The EUR/USD and USD/CHF have different point or pip values. This means that each tick in each currency is worth different dollar amounts. The EUR/USD has a point value of US$10 [ ((.0001/1.2795) X 100, 000) x 1.2795 ], while USD/CHF has a pip value of $8.20 [ (.0001/1.2195) X 100, 000]. Therefore, when these two pairs move in opposite directions, they’re not necessarily doing so to the same degree. The best way to get rid of the misconceptions that some traders may have about possible arbitrage opportunities is to look at examples of monthly returns for the 12 months of 2005.
Some may argue that you need to neutralize the U.S. dollar exposure in order to properly hedge. So we run the same scenario and hedge the USD/CHF by the dollar equivalent amount for a euro each month. We do this by multiplying the USD/CHF return by the EUR/USD rate at the beginning of each month. This means that if one euro is equal to US$1.14 At the beginning of the month, we hedge by buying US$1.14 Against the Swiss franc.
The relationship between the EUR/USD and USD/CHF decouples when there are divergent political or monetary policies. For example, if elections bring on uncertainty in Europe while Switzerland chugs merrily along, the EUR/USD might slide further in value than the USD/CHF rallies. Conversely, if the eurozone raises interest rates aggressively and Switzerland does n’t, the EUR/USD might appreciate more in value than the USD/CHF slides. Basically, the fact that ranges of the two currencies can vary more or fewer than the point difference, as shown in Figure 8, is the primary reason why interest rate arbitrage in the FX market using these two currency pairs doesn’t work. The ratio of the range is produced by cutting the USD/CHF range by the EUR/USD range.
While technical analysis is critical to currency trading-especially for pinpointing entries and exits-it is insufficient on its own for the establishment of a comprehensive trading game plan. Market sentiment in FX is driven mainly by the economic and geopolitical news of the day. The key players in the currency market-Fortune 500 multinationals, the world’s central banks, multibillion-dollar hedge funds and the top tier investment banks that service them-don’t care if there’s a double top in the EUR/JPY on the hourly candles.

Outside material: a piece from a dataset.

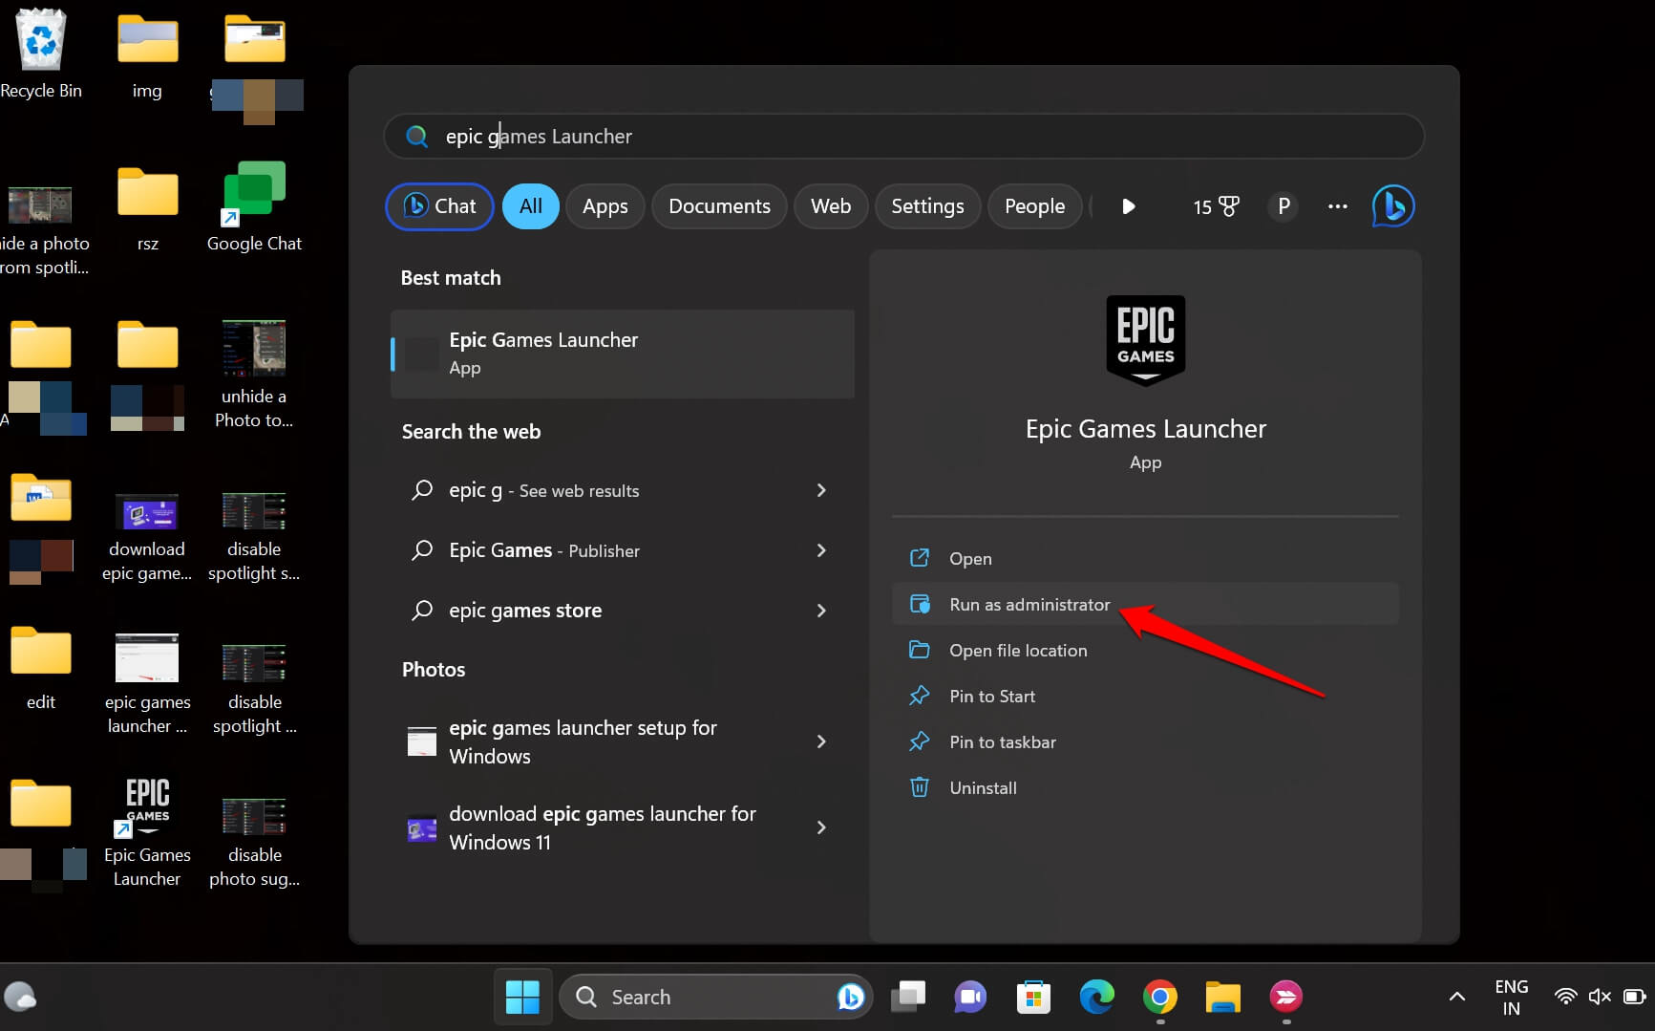Open search options via the ellipsis icon

point(1337,205)
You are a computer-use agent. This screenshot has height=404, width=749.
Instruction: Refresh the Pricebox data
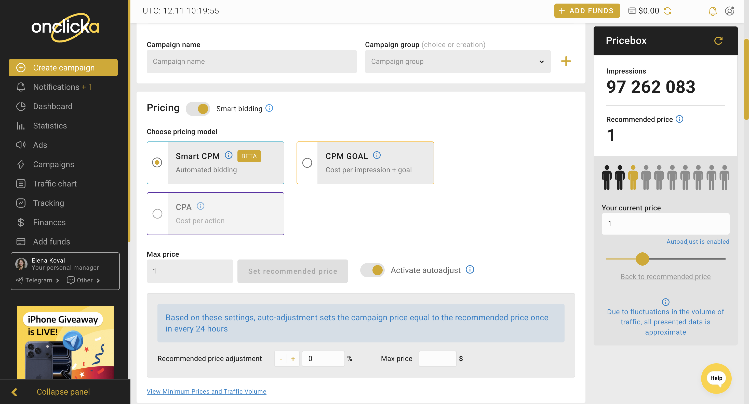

Instead, they formulate their trades by analyzing the most recent economic news and geopolitical developments, as same as the latest pronouncements from G-7 monetary authorities. Therefore, the proper approach to FX trading can be summarised as follows: trigger fundamentally, enter and exit technically.

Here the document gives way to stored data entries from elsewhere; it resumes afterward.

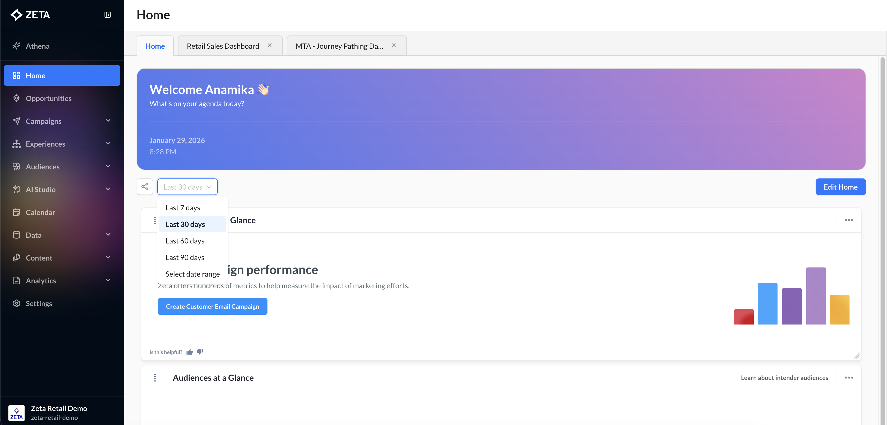Open Opportunities in the sidebar
887x425 pixels.
[x=49, y=98]
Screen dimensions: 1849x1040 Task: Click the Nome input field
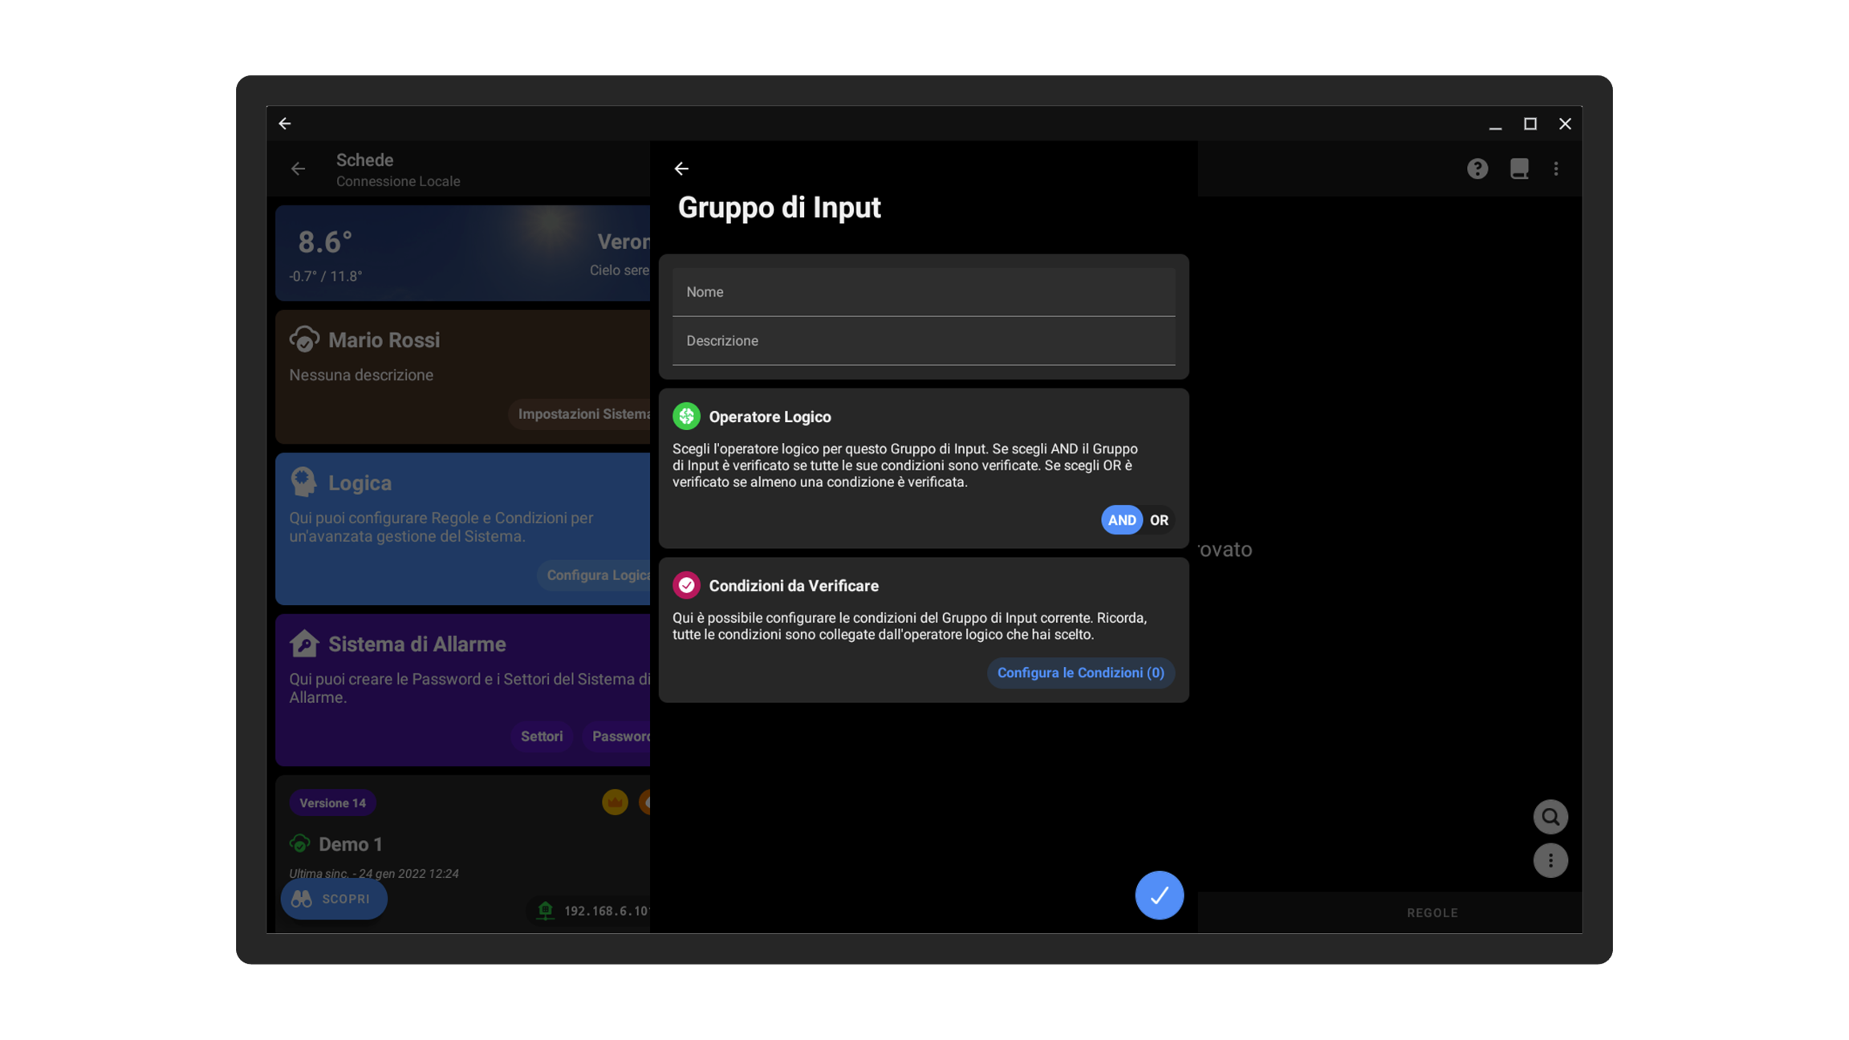click(923, 292)
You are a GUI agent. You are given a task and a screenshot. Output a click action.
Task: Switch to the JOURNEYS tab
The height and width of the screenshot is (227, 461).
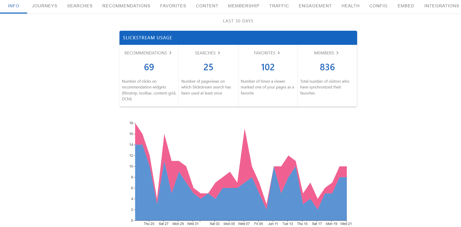[x=45, y=6]
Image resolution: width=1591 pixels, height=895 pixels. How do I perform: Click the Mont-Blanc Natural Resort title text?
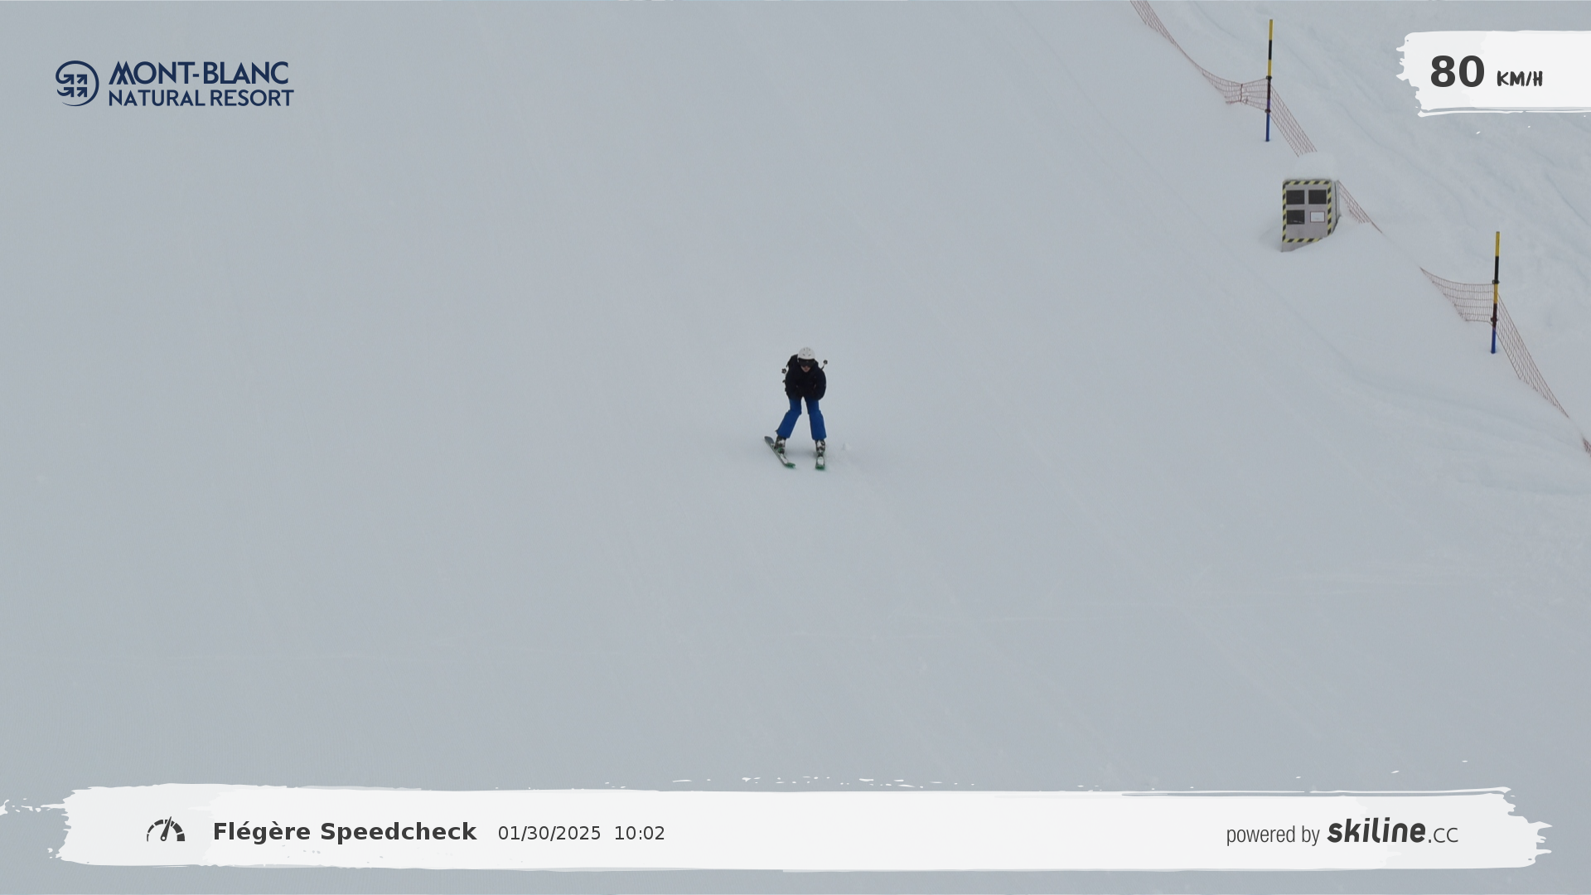(x=200, y=84)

Popular wisdom in the market states that traders who wish to trade fundamentally should choose a longer time frame involving daily, or even weekly, charts. Those traders who wish to trade more short term (hourly charts, for example) should focus strictly on technical setups. This bit of advice could not be more wrong, as with so much conventional wisdom in FX. For the application of this article, we define scalping in FX as using short-term time frames (usually hourly charts or smaller) to make trades with targets and stops approximately 20-30 points in length. Not only is it possible to scalp FX fundamentally, but retail traders actually have a significant advantage over larger market players when it is a question of executing their trades.

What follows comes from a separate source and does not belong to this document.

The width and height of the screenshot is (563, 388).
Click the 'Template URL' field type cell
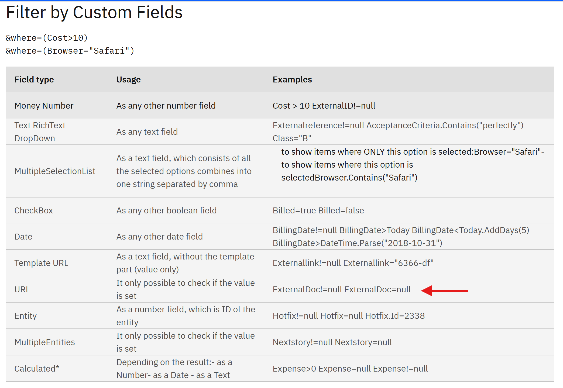(x=41, y=263)
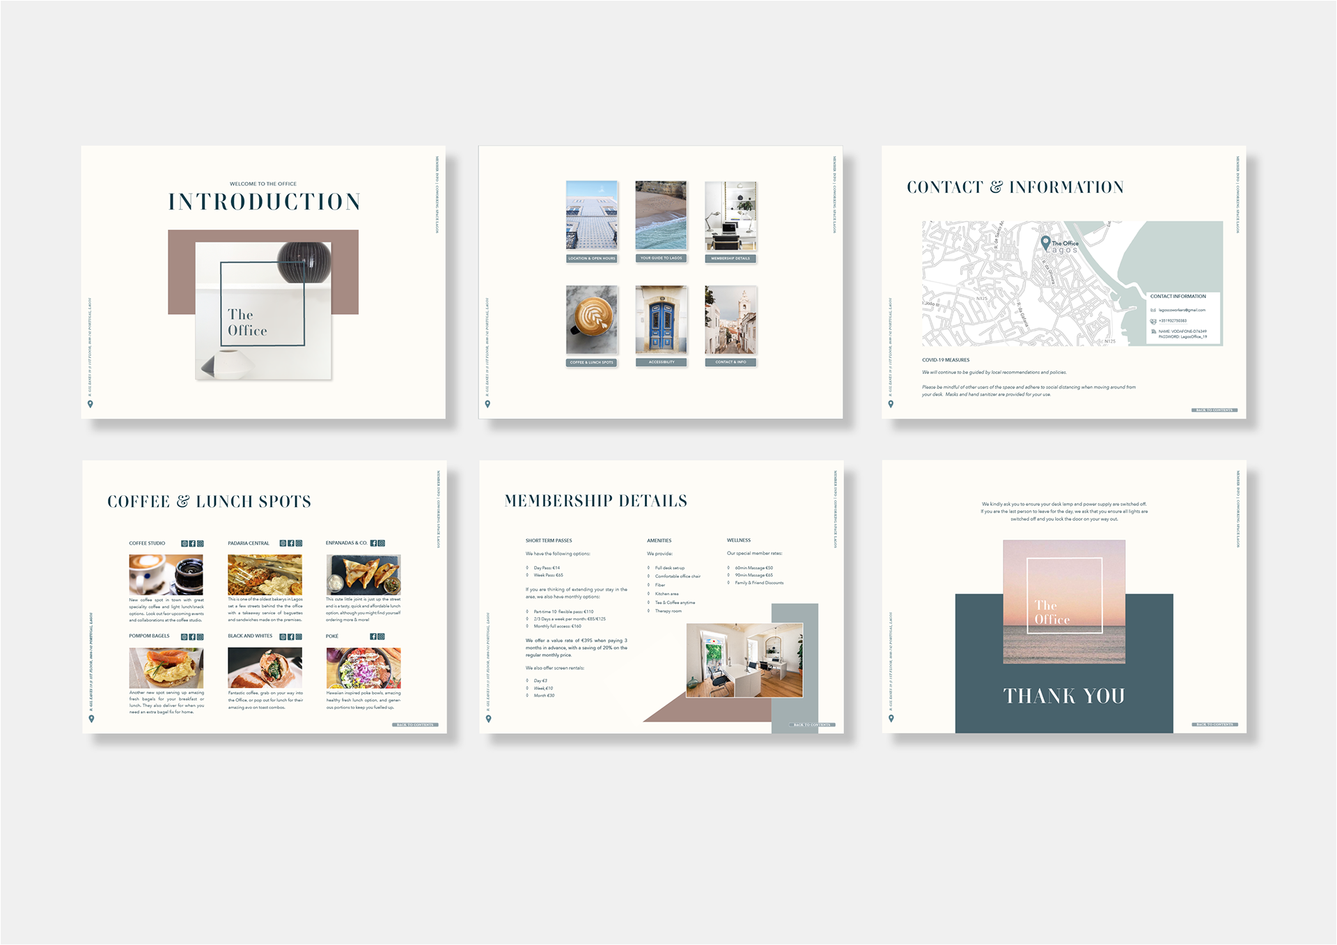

Not only is the issuance of the present data planned well in advance, but it is further reported instantaneously through a series of news outlets including Bloomberg, Reuters, Dow Jones and CNBC, making it universally accessible. There’s no need for traders to know about a secret contract that Intel may have negotiated, or the super-cool new product that a firm like Apple just prototyped at its labs in Cupertino, California. In FX, headline economic data really does move markets, and currency traders can take advantage of that fact. More importantly, individual traders often have a decided advantage in reacting to the news more rapidly than the larger corporate and hedge fund players.